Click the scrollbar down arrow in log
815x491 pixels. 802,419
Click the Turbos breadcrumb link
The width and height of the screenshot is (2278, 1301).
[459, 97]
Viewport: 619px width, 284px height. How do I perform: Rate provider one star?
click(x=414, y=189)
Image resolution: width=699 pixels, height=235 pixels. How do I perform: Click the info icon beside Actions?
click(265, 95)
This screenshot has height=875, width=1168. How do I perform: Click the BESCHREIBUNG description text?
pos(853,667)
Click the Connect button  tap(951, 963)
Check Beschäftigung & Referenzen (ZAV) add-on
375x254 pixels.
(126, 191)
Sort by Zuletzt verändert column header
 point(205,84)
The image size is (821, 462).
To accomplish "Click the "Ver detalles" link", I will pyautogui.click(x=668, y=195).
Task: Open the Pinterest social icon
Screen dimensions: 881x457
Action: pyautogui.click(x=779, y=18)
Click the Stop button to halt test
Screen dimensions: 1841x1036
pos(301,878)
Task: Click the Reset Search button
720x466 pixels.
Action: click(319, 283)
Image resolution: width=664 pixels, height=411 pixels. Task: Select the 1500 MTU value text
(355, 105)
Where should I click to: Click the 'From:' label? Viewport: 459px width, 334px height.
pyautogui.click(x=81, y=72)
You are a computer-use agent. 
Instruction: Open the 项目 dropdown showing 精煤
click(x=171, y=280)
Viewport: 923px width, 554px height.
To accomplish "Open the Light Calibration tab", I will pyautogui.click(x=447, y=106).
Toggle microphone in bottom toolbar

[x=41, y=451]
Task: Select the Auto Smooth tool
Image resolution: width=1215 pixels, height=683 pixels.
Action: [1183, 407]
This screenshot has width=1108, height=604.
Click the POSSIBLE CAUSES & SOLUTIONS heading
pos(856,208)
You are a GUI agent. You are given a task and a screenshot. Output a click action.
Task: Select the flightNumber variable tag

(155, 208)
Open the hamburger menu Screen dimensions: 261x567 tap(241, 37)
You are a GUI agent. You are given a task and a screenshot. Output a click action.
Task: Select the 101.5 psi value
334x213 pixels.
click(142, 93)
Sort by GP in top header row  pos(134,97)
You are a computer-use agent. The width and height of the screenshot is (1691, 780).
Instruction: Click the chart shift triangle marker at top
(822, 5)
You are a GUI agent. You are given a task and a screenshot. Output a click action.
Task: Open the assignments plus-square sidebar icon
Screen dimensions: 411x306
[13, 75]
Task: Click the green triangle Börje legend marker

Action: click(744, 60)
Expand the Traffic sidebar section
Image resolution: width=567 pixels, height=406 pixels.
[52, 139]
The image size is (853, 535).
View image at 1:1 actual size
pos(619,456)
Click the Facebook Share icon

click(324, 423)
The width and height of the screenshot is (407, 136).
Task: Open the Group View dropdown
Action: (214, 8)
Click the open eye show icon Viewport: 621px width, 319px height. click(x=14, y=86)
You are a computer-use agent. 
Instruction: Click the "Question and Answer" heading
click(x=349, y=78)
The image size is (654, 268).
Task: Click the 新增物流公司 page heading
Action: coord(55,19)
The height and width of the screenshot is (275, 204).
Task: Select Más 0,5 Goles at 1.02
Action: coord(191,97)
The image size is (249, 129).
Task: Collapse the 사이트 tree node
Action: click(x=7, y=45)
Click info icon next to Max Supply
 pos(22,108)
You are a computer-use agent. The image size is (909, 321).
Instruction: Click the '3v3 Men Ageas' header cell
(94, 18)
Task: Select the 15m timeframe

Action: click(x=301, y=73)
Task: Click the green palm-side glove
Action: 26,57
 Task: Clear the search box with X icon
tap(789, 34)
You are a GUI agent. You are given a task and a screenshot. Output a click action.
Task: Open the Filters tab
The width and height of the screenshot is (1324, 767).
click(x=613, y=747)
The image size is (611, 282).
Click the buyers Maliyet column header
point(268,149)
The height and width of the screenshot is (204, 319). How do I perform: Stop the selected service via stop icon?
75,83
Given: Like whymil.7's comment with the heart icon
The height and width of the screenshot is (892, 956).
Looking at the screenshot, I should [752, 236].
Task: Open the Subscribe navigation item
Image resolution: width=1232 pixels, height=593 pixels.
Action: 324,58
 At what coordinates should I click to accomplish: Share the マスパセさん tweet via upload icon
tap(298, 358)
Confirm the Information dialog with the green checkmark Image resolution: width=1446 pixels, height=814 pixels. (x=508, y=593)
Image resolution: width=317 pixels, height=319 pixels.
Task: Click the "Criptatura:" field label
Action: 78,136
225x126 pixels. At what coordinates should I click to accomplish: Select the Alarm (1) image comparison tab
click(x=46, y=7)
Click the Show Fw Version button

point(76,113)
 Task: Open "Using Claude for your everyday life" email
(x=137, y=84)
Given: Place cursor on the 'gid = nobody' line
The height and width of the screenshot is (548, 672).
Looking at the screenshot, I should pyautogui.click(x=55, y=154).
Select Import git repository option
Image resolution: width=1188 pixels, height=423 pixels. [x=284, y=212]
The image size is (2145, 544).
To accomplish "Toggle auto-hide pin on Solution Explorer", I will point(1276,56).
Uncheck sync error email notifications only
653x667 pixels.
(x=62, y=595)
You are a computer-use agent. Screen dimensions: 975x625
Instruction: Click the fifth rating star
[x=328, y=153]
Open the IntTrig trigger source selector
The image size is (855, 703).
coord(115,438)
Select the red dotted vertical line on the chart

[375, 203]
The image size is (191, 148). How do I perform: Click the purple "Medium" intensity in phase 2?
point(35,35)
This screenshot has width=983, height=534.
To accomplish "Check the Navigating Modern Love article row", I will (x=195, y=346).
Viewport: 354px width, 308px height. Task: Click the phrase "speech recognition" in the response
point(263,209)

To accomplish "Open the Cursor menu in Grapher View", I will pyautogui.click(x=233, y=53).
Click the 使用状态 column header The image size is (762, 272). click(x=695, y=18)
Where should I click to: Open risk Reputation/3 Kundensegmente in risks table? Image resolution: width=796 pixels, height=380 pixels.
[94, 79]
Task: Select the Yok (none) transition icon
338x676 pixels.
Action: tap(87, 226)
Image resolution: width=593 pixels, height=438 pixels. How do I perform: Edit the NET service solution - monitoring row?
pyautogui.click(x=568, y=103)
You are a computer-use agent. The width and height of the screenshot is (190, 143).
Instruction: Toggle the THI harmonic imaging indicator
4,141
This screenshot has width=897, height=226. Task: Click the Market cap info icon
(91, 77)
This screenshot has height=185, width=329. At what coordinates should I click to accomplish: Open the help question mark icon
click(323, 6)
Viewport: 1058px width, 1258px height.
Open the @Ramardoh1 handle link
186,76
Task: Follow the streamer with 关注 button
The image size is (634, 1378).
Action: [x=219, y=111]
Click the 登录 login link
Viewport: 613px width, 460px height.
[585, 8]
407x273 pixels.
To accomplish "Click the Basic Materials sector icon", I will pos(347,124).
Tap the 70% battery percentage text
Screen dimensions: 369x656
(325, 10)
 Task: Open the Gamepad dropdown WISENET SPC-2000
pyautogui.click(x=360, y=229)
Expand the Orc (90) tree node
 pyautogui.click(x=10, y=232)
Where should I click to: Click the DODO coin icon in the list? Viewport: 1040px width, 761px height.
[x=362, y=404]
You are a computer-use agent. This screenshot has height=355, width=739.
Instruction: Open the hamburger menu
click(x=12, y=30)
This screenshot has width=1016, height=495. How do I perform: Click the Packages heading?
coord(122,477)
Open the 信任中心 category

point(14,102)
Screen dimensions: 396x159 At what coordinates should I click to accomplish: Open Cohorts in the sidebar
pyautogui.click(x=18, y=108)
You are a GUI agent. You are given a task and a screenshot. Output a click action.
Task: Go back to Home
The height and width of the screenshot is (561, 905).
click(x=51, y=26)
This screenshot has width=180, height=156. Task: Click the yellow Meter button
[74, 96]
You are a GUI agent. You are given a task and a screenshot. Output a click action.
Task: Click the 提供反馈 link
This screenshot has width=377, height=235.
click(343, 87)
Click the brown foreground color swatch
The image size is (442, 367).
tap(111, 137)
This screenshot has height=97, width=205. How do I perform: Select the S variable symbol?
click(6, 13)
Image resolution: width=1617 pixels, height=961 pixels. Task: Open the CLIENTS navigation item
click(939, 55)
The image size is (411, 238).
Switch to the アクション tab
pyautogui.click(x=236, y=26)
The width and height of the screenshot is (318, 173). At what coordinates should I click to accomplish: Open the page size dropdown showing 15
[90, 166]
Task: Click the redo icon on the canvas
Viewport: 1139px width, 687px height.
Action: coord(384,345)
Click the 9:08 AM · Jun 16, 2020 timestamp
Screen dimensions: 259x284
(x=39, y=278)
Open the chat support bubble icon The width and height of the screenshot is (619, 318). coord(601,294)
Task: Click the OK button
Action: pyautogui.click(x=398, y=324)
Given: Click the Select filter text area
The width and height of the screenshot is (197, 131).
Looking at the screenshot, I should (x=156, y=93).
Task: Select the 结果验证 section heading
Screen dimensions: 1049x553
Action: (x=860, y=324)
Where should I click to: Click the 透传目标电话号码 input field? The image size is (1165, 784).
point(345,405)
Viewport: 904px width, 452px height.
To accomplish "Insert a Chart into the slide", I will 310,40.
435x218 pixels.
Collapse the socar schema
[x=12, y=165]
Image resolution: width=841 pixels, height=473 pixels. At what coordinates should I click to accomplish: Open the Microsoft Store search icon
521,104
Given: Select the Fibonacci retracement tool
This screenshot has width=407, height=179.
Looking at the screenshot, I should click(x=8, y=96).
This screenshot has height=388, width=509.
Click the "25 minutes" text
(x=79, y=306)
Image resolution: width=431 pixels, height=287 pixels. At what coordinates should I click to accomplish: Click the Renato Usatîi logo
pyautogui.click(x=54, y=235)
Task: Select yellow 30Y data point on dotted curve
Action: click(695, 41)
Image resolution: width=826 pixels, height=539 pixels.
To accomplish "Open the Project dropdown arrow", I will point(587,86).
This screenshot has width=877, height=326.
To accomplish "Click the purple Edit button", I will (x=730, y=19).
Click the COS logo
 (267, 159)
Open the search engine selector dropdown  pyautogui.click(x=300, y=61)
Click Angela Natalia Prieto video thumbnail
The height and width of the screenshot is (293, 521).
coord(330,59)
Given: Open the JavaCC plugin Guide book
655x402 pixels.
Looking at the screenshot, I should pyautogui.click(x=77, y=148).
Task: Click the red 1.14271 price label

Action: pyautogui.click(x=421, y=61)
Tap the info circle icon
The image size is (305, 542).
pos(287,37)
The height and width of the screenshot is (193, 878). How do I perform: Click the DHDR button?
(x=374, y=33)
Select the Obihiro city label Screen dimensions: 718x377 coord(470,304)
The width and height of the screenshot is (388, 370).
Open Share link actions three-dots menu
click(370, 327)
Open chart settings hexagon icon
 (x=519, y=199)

#####

**Work required**
Scan the entries above for the line containing "The width and height of the screenshot is (2278, 1301).", and copy it and all lines after it exactly, down to and including the line containing "Open the hamburger menu Screen".

**Response area**
The width and height of the screenshot is (2278, 1301).
[459, 97]
Viewport: 619px width, 284px height. How do I perform: Rate provider one star?
click(x=414, y=189)
Image resolution: width=699 pixels, height=235 pixels. How do I perform: Click the info icon beside Actions?
click(265, 95)
This screenshot has height=875, width=1168. How do I perform: Click the BESCHREIBUNG description text?
pos(853,667)
Click the Connect button  tap(951, 963)
Check Beschäftigung & Referenzen (ZAV) add-on
375x254 pixels.
(126, 191)
Sort by Zuletzt verändert column header
 point(205,84)
The image size is (821, 462).
To accomplish "Click the "Ver detalles" link", I will pyautogui.click(x=668, y=195).
Task: Open the Pinterest social icon
Screen dimensions: 881x457
Action: pyautogui.click(x=779, y=18)
Click the Stop button to halt test
Screen dimensions: 1841x1036
pos(301,878)
Task: Click the Reset Search button
720x466 pixels.
Action: click(319, 283)
Image resolution: width=664 pixels, height=411 pixels. Task: Select the 1500 MTU value text
(355, 105)
Where should I click to: Click the 'From:' label? Viewport: 459px width, 334px height.
pyautogui.click(x=81, y=72)
You are a computer-use agent. 
Instruction: Open the 项目 dropdown showing 精煤
click(x=171, y=280)
Viewport: 923px width, 554px height.
To accomplish "Open the Light Calibration tab", I will pyautogui.click(x=447, y=106).
Toggle microphone in bottom toolbar

[x=41, y=451]
Task: Select the Auto Smooth tool
Image resolution: width=1215 pixels, height=683 pixels.
Action: [1183, 407]
This screenshot has width=1108, height=604.
Click the POSSIBLE CAUSES & SOLUTIONS heading
pos(856,208)
You are a GUI agent. You are given a task and a screenshot. Output a click action.
Task: Select the flightNumber variable tag

(155, 208)
Open the hamburger menu Screen dimensions: 261x567 tap(241, 37)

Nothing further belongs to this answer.